◆ **Action item**:
Your answer is to be the exact text of the lines from the one containing "Where should I click to: Open" through the final line of the entries, restated in full, with pictures omitted.
*** Opening of Listed entries ***
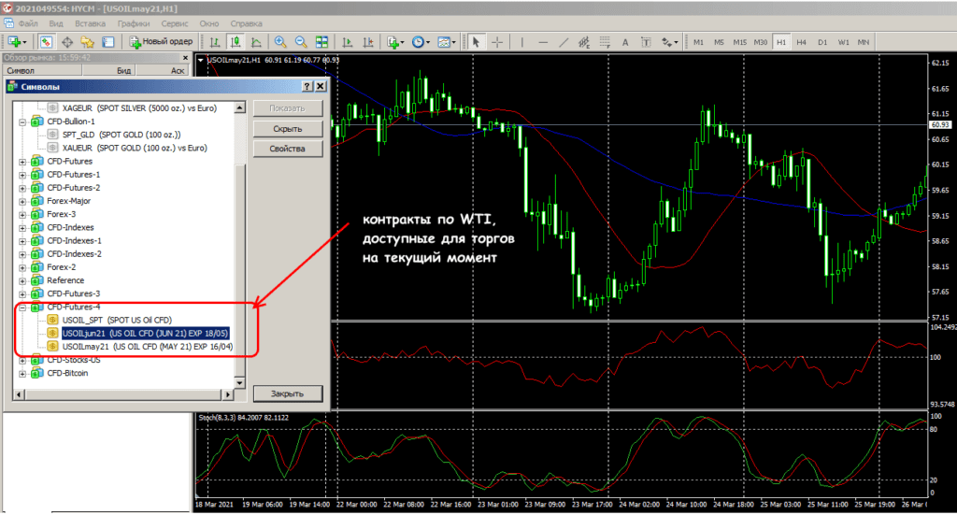Switch chart to bar chart type
Viewport: 957px width, 515px height.
click(216, 42)
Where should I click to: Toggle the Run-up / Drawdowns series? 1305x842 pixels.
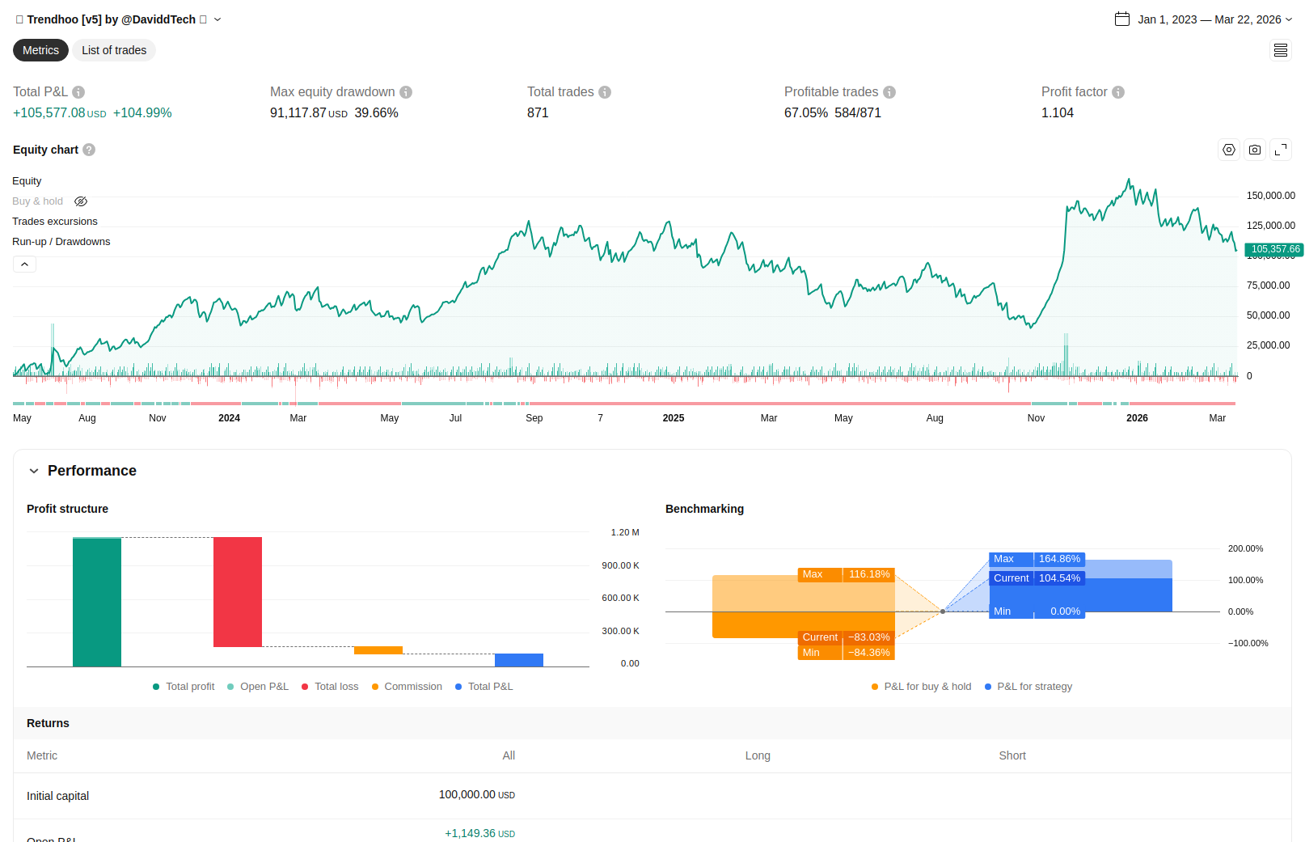tap(61, 242)
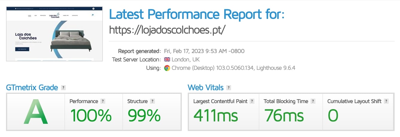Viewport: 400px width, 137px height.
Task: Click the GTmetrix Grade heading
Action: (32, 88)
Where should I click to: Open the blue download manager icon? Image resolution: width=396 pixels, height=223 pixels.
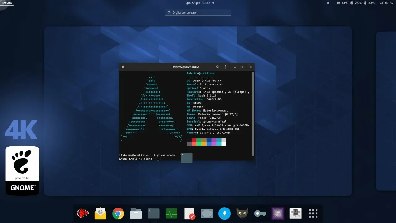click(x=225, y=213)
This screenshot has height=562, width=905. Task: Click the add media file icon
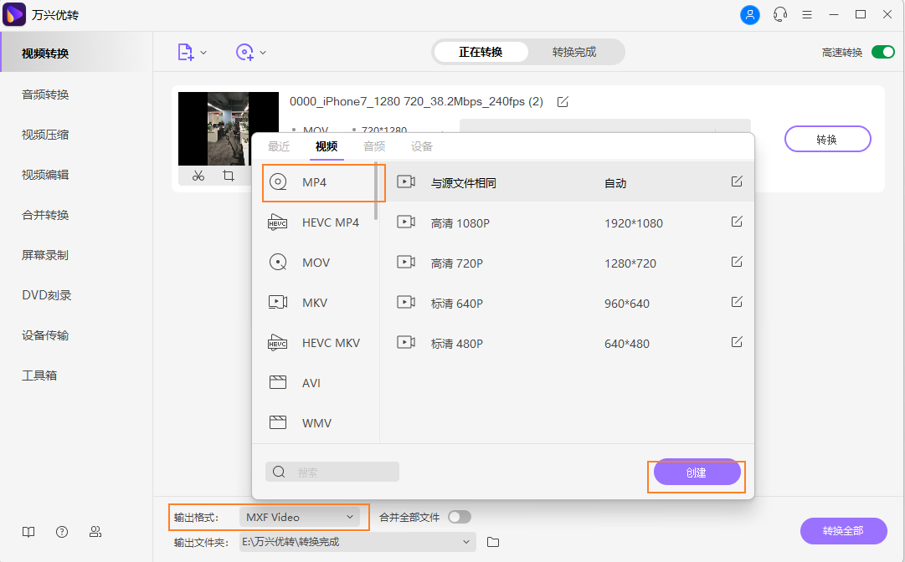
*** Close of Listed entries ***
◆ **Solution to this problem**:
Where should I click to: Open the blue download manager icon? Image resolution: width=396 pixels, height=223 pixels.
click(x=225, y=213)
This screenshot has height=562, width=905. Task: Click the add media file icon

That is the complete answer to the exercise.